Thursday, January 03, 2008

Does this sort of thing happen to you?

At what point do you begin to realize you're careening towards yet another disaster? And why do I only see these things in hindsight?

Okay...here's my last 24 hours:

I got a lathe for Christmas. Yesterday was my day off, so I started trying to organize the shed to make room for the lathe and the lathe operator to at least stand near each other, in case any lathing were to happen to occur. During the organizing part of the project I lifted a box up into the loft and hurt my shoulder. So last night I took a couple of naproxyns and sat on the couch and watched TV with Lori. I've never taken naproxyn before...aspirin's my NSAID of choice, but we're out. I've avoided naproxyn because it tore up Robbie's stomach so bad when he used to take it for his arthritis.

But by bedtime the shoulder felt a little better...better enough, in fact, to have some quality grown-up time with Lori without any obvious loss of dexterity. Or if there was, she was too polite to mention it. And then I went to sleep.

I woke up at about 5am with an upset stomach, so I went into the kitchen for a glass of water and then headed to the bathroom to pee. Somewhere along that path I passed out, hit my head on the counter, broke my glasses, and spent some unknown number of minutes unconscious on the floor. When I finally did wake up, it was with the awareness that pukage was imminent and my head was bleeding.

After Lori cleaned up my bloody head and I threw up everything down to my shoes, I finally went back to sleep, feeling totally craptastic.

I was still pukey at 9:30, the next time I woke up, but I feel a little better this time around. I can actually walk to the bathroom and stay upright for the whole trip.

Lori took my glasses with her to be fixed, so I'm wearing my old ones. I called work and found out that once again, with me there we're at bare bones rock-bottom minimum staffing in order to be in legal compliance. Without me, we're essentialy screwed if an inspector makes an unscheduled visit.

Therefore me and my old glasses, sore shoulder, bloody welted forehead and swirling stomach are going to go to a hospital and make life-or-death blood banking decisions for other people. Good luck, Other People. If you think you can make it 10 more miles to the next hospital before you bleed out, I'd recommend it. At least for today.

So...here's the question, finally: Why didn't I just shoot myself in the head when I first felt the pain in my shoulder?

7 comments:

CEDARFLAME said...

I am going with you knew you had a chance at getting laid so you would try and tough it out.

Ever think of just having the whole house padded?

Oh, and Happy New Year and stuff!

Kwach said...

I'm so co-dependent I worried the sex might have done it. Not that it's ever made her throw up before, and there was no indication it wasn't going well at the time, but if there's blame to be taken for anything, I'm your girl!

SP said...

Because that would have been VERY messy. In general, I have a no bleeding rule in my house. However, if the bleeding cannot be avoided, please keep the splatter to a minimum.

And, I'd miss you!!!

Jazz said...

Damn girl.

Problem with disasters is that I for one am always to stupid to see them coming. Even if they're staring me in the face, jumping up and down and screaming at the top of their lungs.

Jazz said...

Oh, and if you'd shot yourself, you would've gotten blood all over your pretty new lathe. Which I imagine is some sort of tool which could easily delete parts of my anatomy. So I don't wanna know.

Kwach said...

The lathe probably could do some damage, but it's a relatively friendly tool as power tools go.

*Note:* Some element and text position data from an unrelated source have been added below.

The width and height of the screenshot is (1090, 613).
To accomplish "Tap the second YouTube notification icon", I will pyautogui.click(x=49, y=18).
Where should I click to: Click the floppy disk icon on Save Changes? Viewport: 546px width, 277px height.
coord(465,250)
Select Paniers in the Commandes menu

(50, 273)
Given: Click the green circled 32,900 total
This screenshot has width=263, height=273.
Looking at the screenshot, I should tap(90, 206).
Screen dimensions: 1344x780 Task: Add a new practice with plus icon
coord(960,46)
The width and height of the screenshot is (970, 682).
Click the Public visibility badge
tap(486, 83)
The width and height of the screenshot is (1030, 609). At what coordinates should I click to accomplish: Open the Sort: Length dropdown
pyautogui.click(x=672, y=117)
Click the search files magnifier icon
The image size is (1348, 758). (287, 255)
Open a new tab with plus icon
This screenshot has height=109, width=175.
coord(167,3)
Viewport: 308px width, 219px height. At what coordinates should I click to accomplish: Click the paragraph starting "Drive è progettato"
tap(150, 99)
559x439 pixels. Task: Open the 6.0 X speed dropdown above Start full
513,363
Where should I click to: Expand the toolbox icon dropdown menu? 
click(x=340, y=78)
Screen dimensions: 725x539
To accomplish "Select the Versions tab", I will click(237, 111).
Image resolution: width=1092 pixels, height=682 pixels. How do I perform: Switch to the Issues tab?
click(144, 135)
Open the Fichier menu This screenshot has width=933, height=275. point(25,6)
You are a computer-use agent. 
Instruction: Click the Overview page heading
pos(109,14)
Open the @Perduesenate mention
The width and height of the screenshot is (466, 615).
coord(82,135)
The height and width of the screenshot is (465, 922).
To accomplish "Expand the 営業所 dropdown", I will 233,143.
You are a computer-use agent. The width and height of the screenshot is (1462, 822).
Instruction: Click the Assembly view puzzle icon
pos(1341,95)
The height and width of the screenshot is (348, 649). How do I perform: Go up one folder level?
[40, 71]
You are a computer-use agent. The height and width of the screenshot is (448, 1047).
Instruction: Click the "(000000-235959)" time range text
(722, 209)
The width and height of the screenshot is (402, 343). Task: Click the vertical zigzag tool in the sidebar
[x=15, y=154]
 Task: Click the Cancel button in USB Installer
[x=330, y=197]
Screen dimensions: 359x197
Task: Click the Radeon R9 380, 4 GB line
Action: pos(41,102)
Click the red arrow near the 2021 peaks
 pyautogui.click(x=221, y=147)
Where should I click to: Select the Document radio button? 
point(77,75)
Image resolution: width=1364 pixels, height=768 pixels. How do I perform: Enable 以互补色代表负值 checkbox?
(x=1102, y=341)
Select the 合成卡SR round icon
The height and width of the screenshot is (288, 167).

It's the one that holds a piece of wood and spins it while you apply a variety of honed carving tools by hand to turn pretty spindles, wooden pens, fancy legs for furniture and gorgeous wooden bowls. It's one of the oldest woodworking tools and it's loved deeply by those who want to personally interact with their wood instead of feeding it past a whining, flesh-eating saw blade.

It's a zen tool.

It's the perfect tool for someone who loves someone who's addicted to writing instruments (I've been promised a spectacular turned wood fountain pen) and miniatures (my dollhouse needs porch spindles and staircase balusters).

:)

Linda said...

Good thing you got "laid" and not "lathed" that would have been even messier!